> **STORED ROWS**
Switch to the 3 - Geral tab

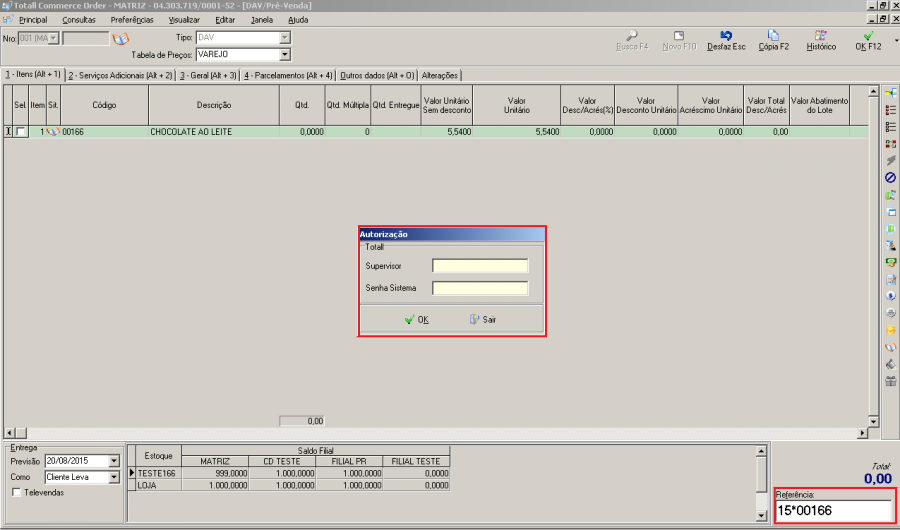pos(208,75)
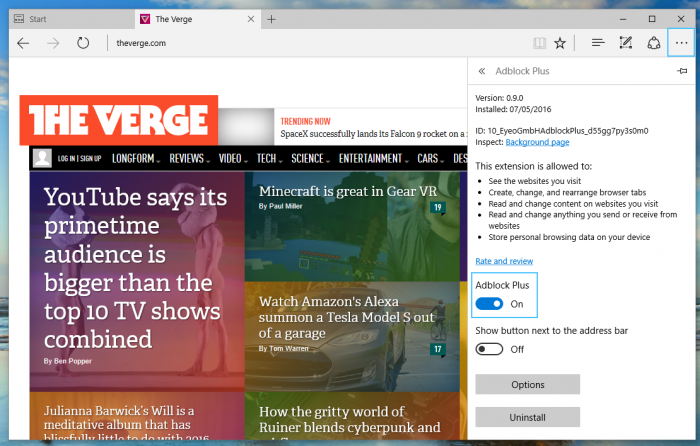Open the Rate and review link
The image size is (700, 446).
(x=504, y=261)
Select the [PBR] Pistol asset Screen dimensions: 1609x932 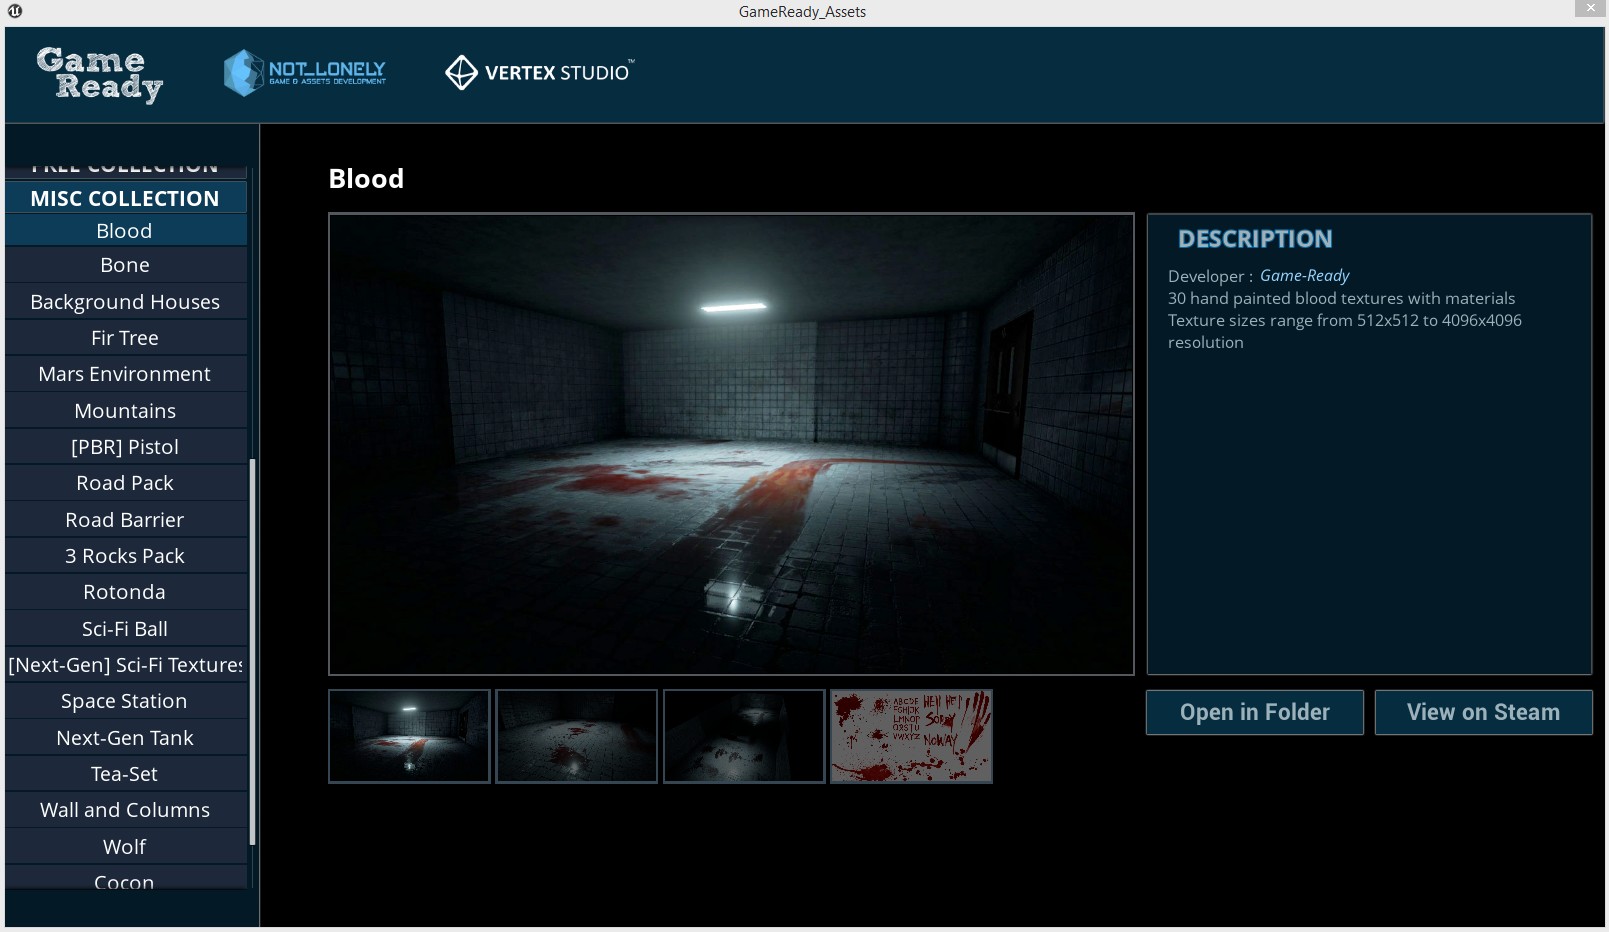(x=125, y=446)
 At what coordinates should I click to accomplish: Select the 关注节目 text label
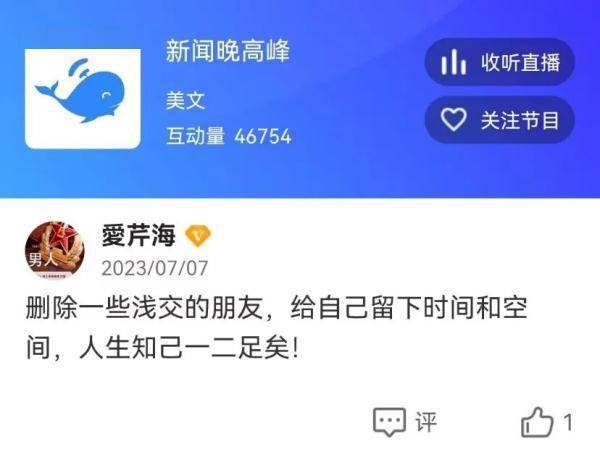[520, 120]
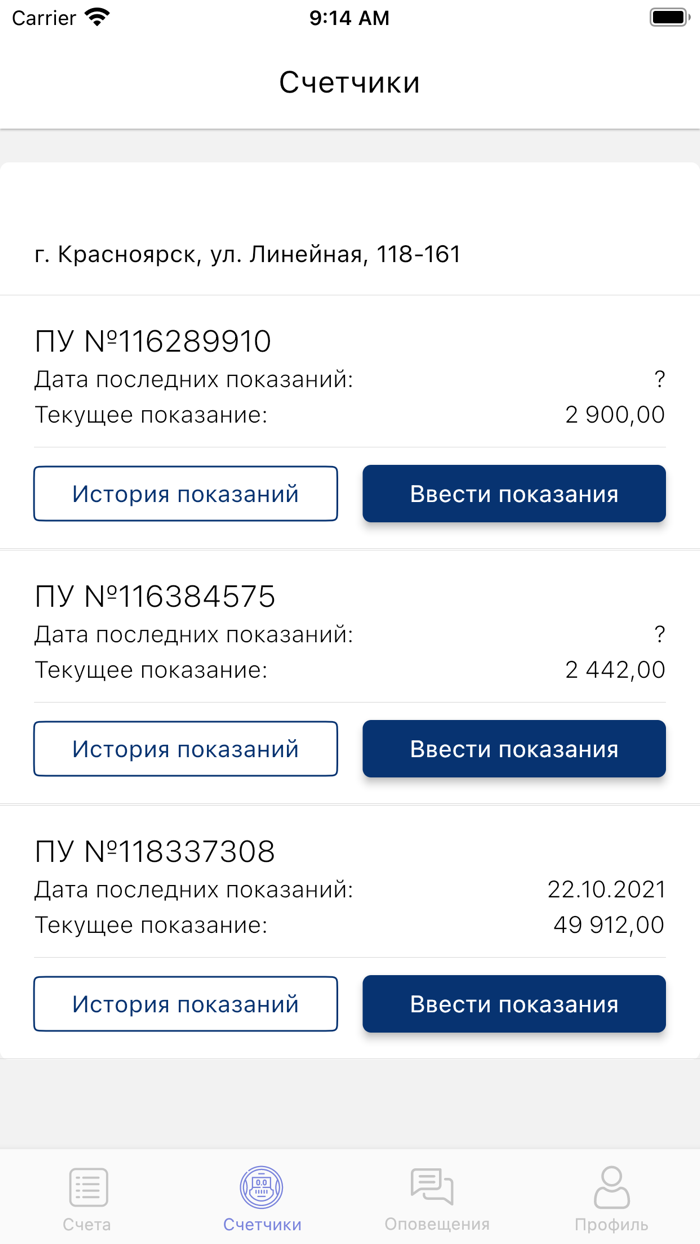Tap the battery indicator icon

click(668, 16)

> **PROBLEM DETAILS**
Please rewrite the lines from the one containing "At what coordinates" through the last line, replacing "text label" with "caption" and keeping everything else unchanged. Give only those lines, without the pictures.

> **PROBLEM SOLUTION**
 At what coordinates should I click to accomplish: Select the 关注节目 caption
[520, 120]
Tap the battery indicator icon

click(668, 16)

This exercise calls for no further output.